山羊頭魔サタナキアは昼間も行動するけど、どっちかというと夜行性だ――いま眠っているだけで夜に活発になる可能性はある――か。乗合馬車がこのあと通るはずだし、ちゃんと見回るべきだと思う」

 俺が応えるとメルトリアは亜麻色の髪を揺らしながら頷く。

「うん。魔物に蹂躙されるなんて――二度と誰にも味わってほしくないもの」

「おう。……そうと決まれば少し街道を外れよう。痕跡が見付かるかもしれない」

 ……魔物に限らず痕跡探しは勇者一行の弓使い、オルドネスが得意だった。

 ついて回ってその方法を賢明に学んだっけ――。

 少しでも誰かを護れたらって、そう思っていたんだ。

 少しでも誰かを助けられたらって、そう――。

「――本当、誰とも関わらないように……なんて。俺には無理だったな」

「……アルトスフェン?」

「いや、こっちの話。よし、行こう」

 俺は馬を降り、ねぎらうためにその頬をポンポンと撫でた。

 メルトリアも馬を降りると同じように馬を労って、沈みゆく太陽に視線を向ける。

「なんとか暗くなる前に見付けないとね。なにもなければそれでいいけれど……」

 馬は帰巣本能がある。このまま帰ってくれるので大丈夫だ。

 ゆっくりと歩き出した彼らに背を向け、俺たちは草が伸び放題になった草原へと踏み入った。

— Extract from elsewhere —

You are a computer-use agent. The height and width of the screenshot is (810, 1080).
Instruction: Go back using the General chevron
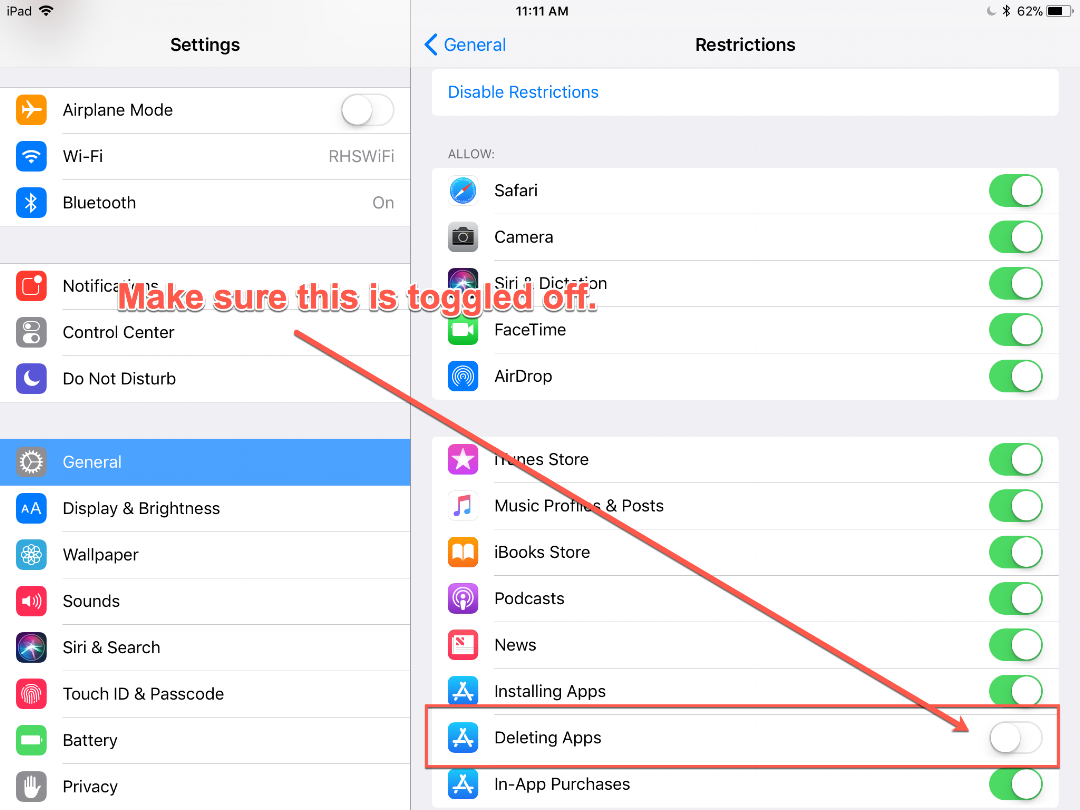[x=465, y=45]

 乾いた風が俺の濡羽色ぬればいろの髪をかき混ぜるようにザアッと音を立てて吹き抜けていく。

 まずは見える範囲の茂みから。

 あたりを見回しながら、草を踏み分けて進む。

 ひとつめ――魔物はいない。動物が齧った痕も見当たらない。

 ふたつめ――魔物はいない。虫が冬の備えを蓄えるために低木の表面を行ったり来たりしている。

 みっつめ――魔物はいない。小型の動物がいるのか折れた枝が見て取れた。

 街道からはだいぶ離れたはずなのに……このあたりに魔物はいないのか、それとも……。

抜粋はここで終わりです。